Showing posts with label Abstract. Show all posts
Showing posts with label Abstract. Show all posts

Thursday, November 12, 2009

Night Riding

Night riding is all about feel. You see nothing, but feel everything. I remember my first night ride when we went out up the long hill past the shebeen, to the top of the downhill they call the mineshaft. Apt name that! I like riding uphill because the anticipation of the downhill rush makes up for the effort. What goes up must come down! At the top you pass by a bright streetlamp that shines in your face, visually focusing your mind on your immediate goal, that of getting to the top, pushing as hard as you can. Feel your heartbeat climbing, feel the burn. Breath. Know it’s good for you, it’s about fitness, health and happiness. It’s about personal motivation. Mind over laziness.
A trick is to divide the hill in half and each half again in halves. Or, is that thirds and thirds of thirds, then putting the effort in to do just that part. Count out the pedal turns. Deal with the other parts later. Focus. Feel your body responding to the call. Breathing. Heart. Head. To the top and over.
And that’s when the rush starts. With the drop your bike accelerates. Your night vision lacks because of that darn light, so it’s darker than dark, and you know that any rock, or pothole, or discarded old shoe will send you tumbling, and now you can just make out a bend in the road, which is gravel, so don’t skid, don’t lock-up the breaks, turn gently, easy through the turn. And before you know it you’re doing 50km in the dark on a gravel road you’ve never been on before and you know this is madness. A depression you can’t see makes your bike dip, and you feel it. You follow it through, just managing to stay on top. What else can you do? Your adrenaline heightens your senses and you feel the wind in your face with your skin cold from the uphill sweat. The roar of your tyres in the dust and the smell of the rhinos from the game park next door makes it wild, and you feel it all, the exhilarating rush of Dark and Dirty.

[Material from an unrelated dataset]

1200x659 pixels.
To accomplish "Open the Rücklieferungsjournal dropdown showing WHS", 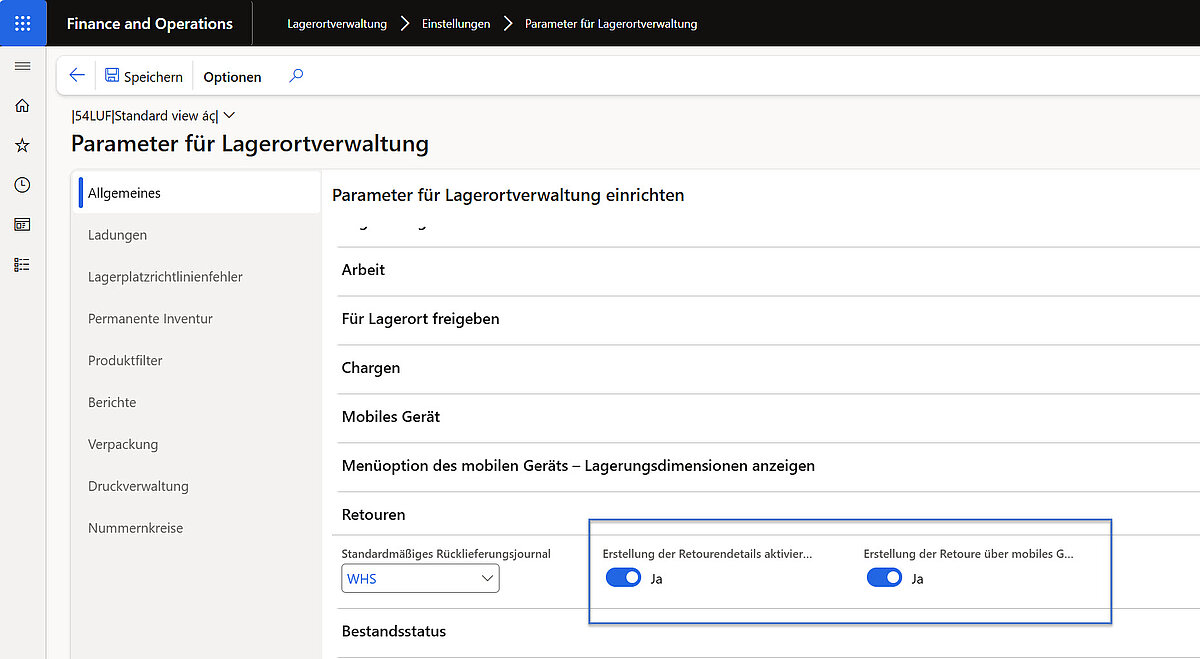I will tap(485, 578).
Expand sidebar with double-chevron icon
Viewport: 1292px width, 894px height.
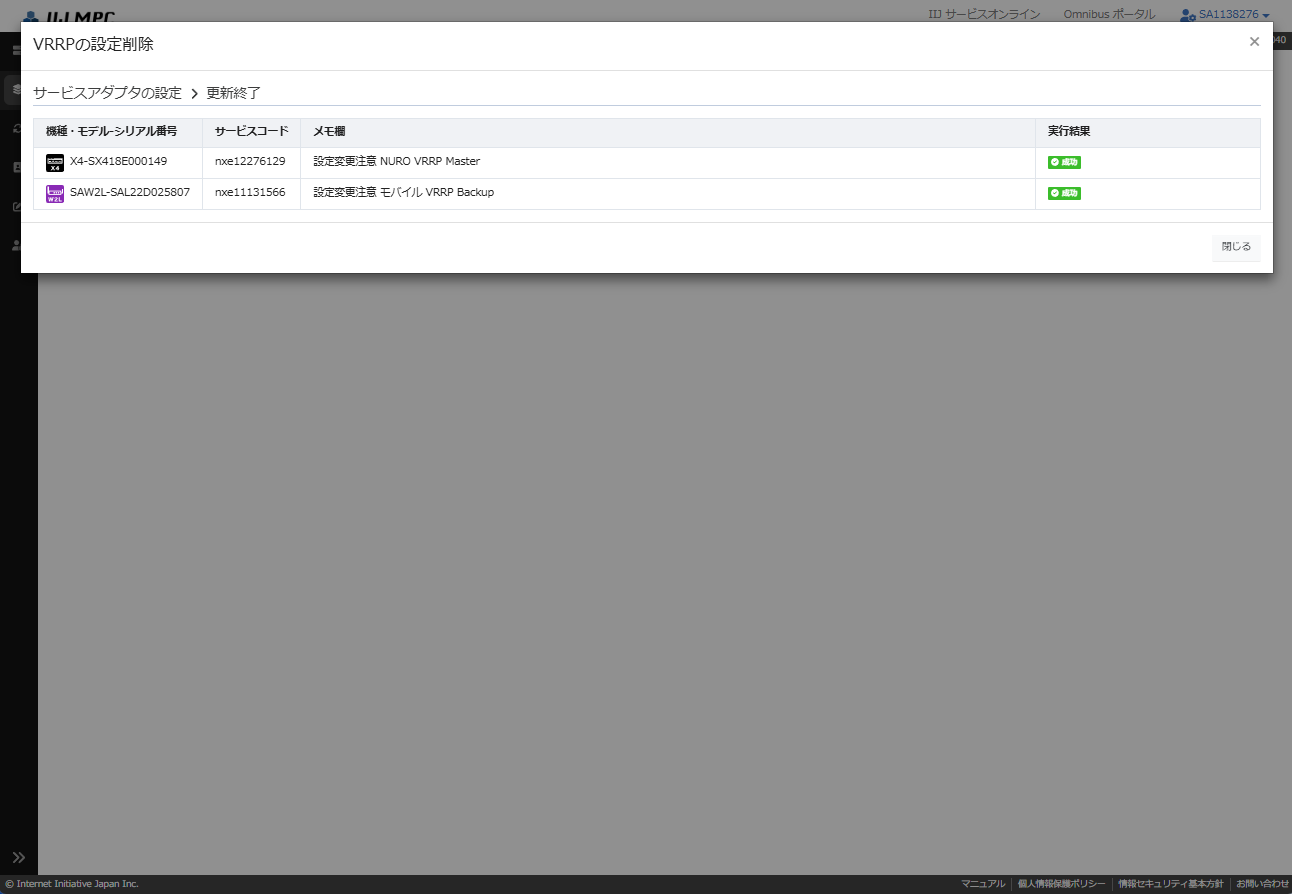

Tuesday, November 10, 2009

Rogaine Thoughts

Thinking!
You can do that on a mountain bike, and you do a lot of it while you ride.
You think about all sorts of things, like route choices and strategies.
You think about where you are and where you are at.
You think philosophy and know you are free to think.
It’s the feeling of freedom that endures. Your thinking mind is free, detached from the mechanical constraints of place and time.
With your body plugged into your machine your soul can fly.
And it does. Wonderfully.
Memories take you back to your last goodbye, flash forward to your next hello. A fragment thought about a faraway problem, and flash back to the present to avoid a branch, navigate a corner, adjust speed. Philosophise.
It was like that as we rode, William and myself, on the MTB Rogaine in the forests near Dullstroom. William said he noticed how broad was the range of subjects we spoke about. He said “We speak so much nonsense about everything”. It was true, but isn’t that the nature of friendship? Sharing nonsense. Sharing freedom. Friends in the forest. Friends of the forest.
This is how it should be. The openness of the grasslands merging with reeds at the marsh. The marsh merging with the lakes. The forests running up the hills. Green forests. Brown grasses. Blue and yellow veld flowers intense in their freedom.
Here, there are not many people. It’s like this for miles around. No others to invade our thought space, to intrude with impatience and rudeness. Brash, in your face bustle. City life. Randomly moving crowds. Noisy trucks and cars and endless tar, melting in the heat, unnatural smells that choke the senses from what life should be. Unshared selfish existences. Meaningless.
A buck runs out of the reeds, a little startled by our speed. A hop, a jump and then gone, hidden again. What else lies hidden in the marsh? An owl? Rabbits? A kite looks down at us, unperturbed. Looking for those rabbits?
This is how it should be, and that is how it was.